British Cycling President Brian Cookson 'Boldly' Predicts Victory For UCI Presidency
British Cycling President Brian Cookson has "boldly predicted an emphatic victory" over Int'l Cycling President Pat McQuaid for UCI presidency, according to Ben Rumsby of the London TELEGRAPH. Cookson needs 22 of the 42 votes at the election in Florence on Sept. 27 to be elected UCI president. He claimed that he "had been pledged enough support to win comfortably." Cookson has spent the last month traveling around the world lobbying continental confederations, a policy "that paid off spectacularly" on Sunday when European federations voted 27-10 to back him over McQuaid. All 14 of their delegates are "now mandated to vote for Cookson," something that "would leave him needing eight more votes." Cookson: "It's not guaranteed. And what we've still got to do is keep the pressure on. Elections can be won and lost in the last few days and it's very important that we don't take any of that for granted." Cookson was expecting his European support "to be bolstered" by that of Oceania, which has three votes, parts of Pan-America, which has nine, and at least some of Africa, which has seven (TELEGRAPH, 9/17).
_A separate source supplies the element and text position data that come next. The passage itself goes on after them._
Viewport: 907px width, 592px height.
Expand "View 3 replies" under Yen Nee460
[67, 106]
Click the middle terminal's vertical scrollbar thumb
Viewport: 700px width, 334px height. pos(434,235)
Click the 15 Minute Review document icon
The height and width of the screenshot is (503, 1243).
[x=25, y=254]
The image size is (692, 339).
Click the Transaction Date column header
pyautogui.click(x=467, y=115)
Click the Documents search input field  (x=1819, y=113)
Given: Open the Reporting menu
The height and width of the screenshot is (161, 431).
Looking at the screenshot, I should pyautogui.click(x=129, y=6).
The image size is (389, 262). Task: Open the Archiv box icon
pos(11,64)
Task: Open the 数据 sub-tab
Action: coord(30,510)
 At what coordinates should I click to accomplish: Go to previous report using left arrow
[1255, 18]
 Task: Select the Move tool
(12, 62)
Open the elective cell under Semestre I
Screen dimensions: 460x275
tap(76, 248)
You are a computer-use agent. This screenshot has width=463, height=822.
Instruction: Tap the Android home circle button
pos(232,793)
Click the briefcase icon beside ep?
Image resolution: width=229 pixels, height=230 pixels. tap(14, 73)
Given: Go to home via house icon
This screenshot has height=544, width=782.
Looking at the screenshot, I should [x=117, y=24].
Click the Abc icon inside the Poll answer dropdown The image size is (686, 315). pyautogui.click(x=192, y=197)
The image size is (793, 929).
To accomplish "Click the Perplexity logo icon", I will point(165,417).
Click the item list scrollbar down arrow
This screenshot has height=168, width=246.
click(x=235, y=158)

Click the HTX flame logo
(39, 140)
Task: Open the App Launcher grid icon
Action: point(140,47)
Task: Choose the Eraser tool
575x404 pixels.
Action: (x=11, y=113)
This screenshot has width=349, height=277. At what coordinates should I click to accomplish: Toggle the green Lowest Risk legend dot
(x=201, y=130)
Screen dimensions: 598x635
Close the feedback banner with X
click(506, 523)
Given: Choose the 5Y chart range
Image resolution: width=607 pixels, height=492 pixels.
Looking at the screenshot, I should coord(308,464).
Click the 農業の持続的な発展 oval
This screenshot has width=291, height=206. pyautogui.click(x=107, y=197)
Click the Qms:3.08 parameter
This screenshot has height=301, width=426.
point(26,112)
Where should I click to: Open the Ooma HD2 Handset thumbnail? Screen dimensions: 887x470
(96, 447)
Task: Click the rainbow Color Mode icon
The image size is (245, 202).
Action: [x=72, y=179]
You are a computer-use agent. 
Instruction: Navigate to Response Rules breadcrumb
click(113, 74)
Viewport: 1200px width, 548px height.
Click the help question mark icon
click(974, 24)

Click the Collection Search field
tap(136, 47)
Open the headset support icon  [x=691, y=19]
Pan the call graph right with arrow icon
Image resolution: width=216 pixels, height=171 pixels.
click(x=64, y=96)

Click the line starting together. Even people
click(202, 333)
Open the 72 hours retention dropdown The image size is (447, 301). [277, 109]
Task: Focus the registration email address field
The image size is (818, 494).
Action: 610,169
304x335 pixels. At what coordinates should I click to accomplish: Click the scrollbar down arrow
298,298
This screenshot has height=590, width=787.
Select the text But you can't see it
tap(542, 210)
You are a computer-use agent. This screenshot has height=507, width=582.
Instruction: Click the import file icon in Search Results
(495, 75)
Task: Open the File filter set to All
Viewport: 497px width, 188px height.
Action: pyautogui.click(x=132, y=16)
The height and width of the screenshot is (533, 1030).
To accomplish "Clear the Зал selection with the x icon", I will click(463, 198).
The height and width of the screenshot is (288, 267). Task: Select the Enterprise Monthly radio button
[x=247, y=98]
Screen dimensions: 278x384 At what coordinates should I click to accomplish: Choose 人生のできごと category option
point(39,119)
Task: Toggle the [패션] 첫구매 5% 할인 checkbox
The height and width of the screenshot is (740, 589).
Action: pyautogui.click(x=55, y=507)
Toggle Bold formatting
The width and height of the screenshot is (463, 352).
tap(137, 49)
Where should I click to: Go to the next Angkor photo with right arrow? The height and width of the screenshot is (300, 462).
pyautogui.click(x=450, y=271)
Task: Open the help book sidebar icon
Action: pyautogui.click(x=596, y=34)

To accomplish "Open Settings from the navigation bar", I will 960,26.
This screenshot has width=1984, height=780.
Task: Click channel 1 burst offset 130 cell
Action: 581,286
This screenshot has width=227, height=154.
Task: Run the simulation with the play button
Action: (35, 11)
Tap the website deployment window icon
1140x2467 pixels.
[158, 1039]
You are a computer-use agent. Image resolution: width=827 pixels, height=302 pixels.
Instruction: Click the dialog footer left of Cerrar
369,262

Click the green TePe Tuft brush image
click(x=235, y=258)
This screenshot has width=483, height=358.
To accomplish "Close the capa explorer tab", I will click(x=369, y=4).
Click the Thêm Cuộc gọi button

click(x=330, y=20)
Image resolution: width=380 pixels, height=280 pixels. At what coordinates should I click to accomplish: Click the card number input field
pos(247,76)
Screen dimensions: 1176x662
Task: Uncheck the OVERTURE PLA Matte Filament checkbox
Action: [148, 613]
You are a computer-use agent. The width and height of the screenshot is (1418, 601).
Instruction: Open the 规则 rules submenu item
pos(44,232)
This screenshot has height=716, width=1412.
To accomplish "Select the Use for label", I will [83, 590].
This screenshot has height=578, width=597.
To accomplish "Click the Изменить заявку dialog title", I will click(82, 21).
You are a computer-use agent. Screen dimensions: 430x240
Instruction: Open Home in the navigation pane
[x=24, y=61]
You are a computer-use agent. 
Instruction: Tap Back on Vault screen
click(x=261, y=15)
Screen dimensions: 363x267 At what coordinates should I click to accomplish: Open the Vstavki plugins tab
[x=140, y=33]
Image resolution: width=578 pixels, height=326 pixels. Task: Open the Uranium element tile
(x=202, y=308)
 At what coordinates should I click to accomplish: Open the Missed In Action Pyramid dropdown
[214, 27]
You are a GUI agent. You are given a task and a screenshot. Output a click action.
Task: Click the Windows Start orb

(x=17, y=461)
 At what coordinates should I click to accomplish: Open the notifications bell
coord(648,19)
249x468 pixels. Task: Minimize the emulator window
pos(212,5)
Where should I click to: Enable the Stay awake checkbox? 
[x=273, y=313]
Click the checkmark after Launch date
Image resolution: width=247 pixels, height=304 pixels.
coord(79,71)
LIVELY CAMPAIGN: In London, Donald McRae wrote sports governance "usually features dry exchanges between anonymous administrators." However, this contest's "bruising machinations, leaked dossiers and accusations of corruption and 'gangster politics' underline why the outcome is much more significant than a typical bureaucratic vote." Cookson "smiles when it is pointed out that his apparent electoral lead is partly built on the 'Anyone But McQuaid' ticket." Does he "mind being dismissed as the 'Vanilla' candidate?" Cookson: "Well, who else put their head above the parapet? All 170-odd federations had the opportunity to nominate someone -- but no one else has done. I've got the confidence of lots of people." In sometimes choosing not to answer simple questions, Cookson has been criticized as a career politician when he strives to be a genuine cycling man who "shares the overwhelming distaste for corruption and subterfuge." McQuaid and Cookson "stress their resolve against doping and argue that the sport has made substantial progress." Cookson, however, "differs from McQuaid in campaigning for an anti-doping agency that operates independently of the UCI." McQuaid's removal "would seem to be crucial in rekindling respect for the UCI" (GUARDIAN, 9/17).